I believe in a universe that doesn't care, and people that do.


Warthur posted:

The problem is that, at least in the original trilogy, you didn't really know what these people were like before they went off on their journeys, which makes the moment fall flat.

No, it actually works perfectly, because it makes you imagine both the adventures they might have had in the interim and what they were like before those adventures, and you also get hints at their previous relationships and how they differ from what they used to be. If they'd just been friends the whole time or had just met, you wouldn't get nearly as much information about the characters in that short scene.
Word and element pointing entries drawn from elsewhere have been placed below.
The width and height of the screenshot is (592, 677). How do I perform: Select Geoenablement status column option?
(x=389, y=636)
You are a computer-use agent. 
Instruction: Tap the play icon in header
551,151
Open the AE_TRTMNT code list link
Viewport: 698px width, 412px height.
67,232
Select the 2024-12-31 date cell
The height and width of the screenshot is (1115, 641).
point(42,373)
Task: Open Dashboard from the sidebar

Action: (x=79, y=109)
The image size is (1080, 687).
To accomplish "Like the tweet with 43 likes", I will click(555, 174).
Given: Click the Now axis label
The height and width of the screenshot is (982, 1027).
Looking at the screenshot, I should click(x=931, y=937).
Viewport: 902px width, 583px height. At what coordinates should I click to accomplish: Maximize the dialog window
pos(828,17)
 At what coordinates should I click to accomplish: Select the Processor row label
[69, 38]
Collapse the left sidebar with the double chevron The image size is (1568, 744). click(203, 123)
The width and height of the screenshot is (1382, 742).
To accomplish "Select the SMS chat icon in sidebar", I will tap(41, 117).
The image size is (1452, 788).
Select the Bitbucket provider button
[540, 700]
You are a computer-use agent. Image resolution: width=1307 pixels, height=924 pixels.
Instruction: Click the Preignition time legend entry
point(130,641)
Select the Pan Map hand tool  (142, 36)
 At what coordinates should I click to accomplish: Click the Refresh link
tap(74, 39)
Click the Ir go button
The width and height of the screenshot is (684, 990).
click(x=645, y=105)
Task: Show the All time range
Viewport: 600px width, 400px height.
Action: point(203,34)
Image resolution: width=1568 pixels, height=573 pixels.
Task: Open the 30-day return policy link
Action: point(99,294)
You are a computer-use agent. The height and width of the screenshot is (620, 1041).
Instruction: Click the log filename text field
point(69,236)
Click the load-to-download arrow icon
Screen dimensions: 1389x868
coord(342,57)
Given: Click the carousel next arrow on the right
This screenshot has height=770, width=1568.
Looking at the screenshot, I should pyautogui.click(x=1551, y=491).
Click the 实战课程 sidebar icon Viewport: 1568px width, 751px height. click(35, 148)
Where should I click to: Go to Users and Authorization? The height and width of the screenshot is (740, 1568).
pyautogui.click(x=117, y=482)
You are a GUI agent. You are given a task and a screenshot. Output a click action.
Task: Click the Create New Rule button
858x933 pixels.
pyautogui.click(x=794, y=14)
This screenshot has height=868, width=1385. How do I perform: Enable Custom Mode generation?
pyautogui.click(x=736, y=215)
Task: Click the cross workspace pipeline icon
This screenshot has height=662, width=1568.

E: Why are we talking about Dragonlance so much in this thread.

Cessna
Feb 20, 2013

KHABAHBLOOOM

Xiahou Dun posted:

Fair and true, but as your example of the Canterbury Tales alludes to, people meeting up in bars is about as old of a concept as places that serve booze. It's a tired and over-used trope, but it's also common not just because of how easy it makes the narrative.

I don't disagree; I'm only pointing out that DL using it isn't exactly original.

Lord_Hambrose
Nov 21, 2008

*a foul hooting fills the air*



Cessna posted:

If I'm not mistaken they all meet in a tavern.

How original.

I mean, tropes are generated somewhere. And just lol if you can't hear the dice rolling in that trilogy.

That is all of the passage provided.